# preferred brands of mono for shock leader



## Benji (Nov 19, 2014)

Currently have been using Ande premium and Berkeley bg. I'm looking for something softer and less memory available in 50 to 80# if it's out there. For fishing.


----------



## dawgfsh (Mar 1, 2005)

Trilene Big Game


----------



## flathead (Dec 18, 2003)

Ditto, BBG.


----------



## poloman (Nov 6, 2014)

Trilene has been good to me.


----------



## ez2cdave (Oct 13, 2008)

Agreed ... Trilene Big Game !


----------



## dsurf (Aug 5, 2003)

Tapered shock leaders by:Varivas, Ultima, or Sakuma.


----------



## dawgfsh (Mar 1, 2005)

What are you using the 80 for?


----------



## Benji (Nov 19, 2014)

dawgfsh said:


> What are you using the 80 for?


I'm a little leary of slinging 10 and 12 with 50# line. Don't always use 10 12oz, in fact I rarely do, but if I drive 2 hours and 8 won't hold, I'll try 10 or 12 before saying f-it and going home.


----------



## Jersey Hunter (Jul 26, 2009)

Benji said:


> Currently have been using Ande premium and Berkeley bg. I'm looking for something softer and less memory available in 50 to 80# if it's out there. For fishing.
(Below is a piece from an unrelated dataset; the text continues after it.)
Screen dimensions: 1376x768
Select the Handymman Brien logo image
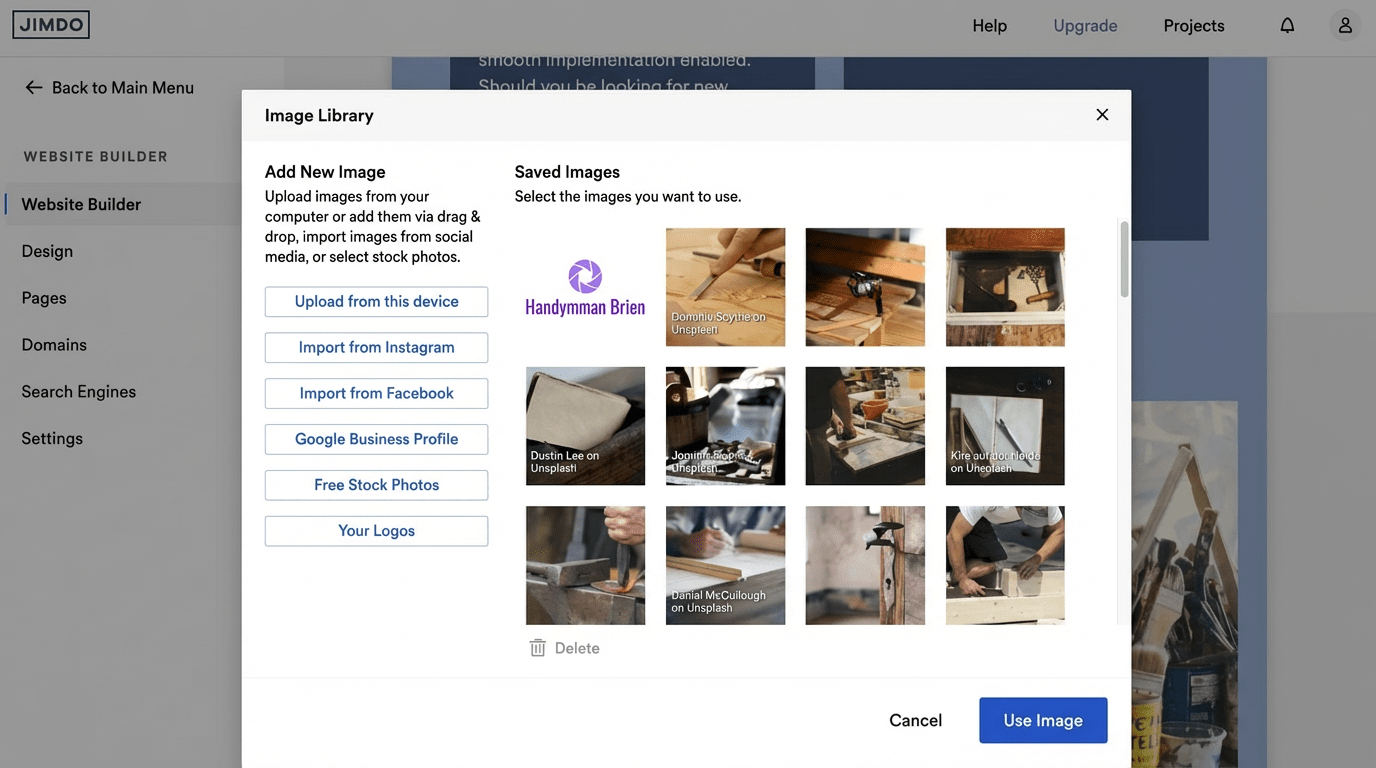pos(585,287)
I would us100 lb.lb braid it goes threw the guides easy makes a small knot seems to wear well.


----------



## stonekerst (Jul 14, 2011)

Sakuma 50 to 70 personal favorite for clean ground followed by Ultima powerflex when color don't matter and Ande premium and BG


----------



## Benji (Nov 19, 2014)

Iv been using the big game it's pretty good. Was just seeing if there was anything better. Have heard a lot of interesting stuff about sakuma, is there anywhere in Hampton Roads that carries it or is it an online buy? Would like try it.


----------



## AL_N_VB (Apr 3, 2002)

40# or 50# Sufix Superior, clear. 1/2# spool will last you a long time.


----------



## hunter1 (Jul 31, 2009)

I use 20# Sufix Superior, High vis yellow. 40# to 50# BG clear shock leader. Last year I used 40# floro clear for the shock. Worked out great. This year i'll try 40# to 50# floro clear for all my shock leaders and see my hook ups increase.:fishing:


----------



## Bocefus (Apr 19, 2010)

50# Ande or Berkley Big Game if throwing 7-8 n bait
60# Ande or BBG if having to throw 10 n bait.


----------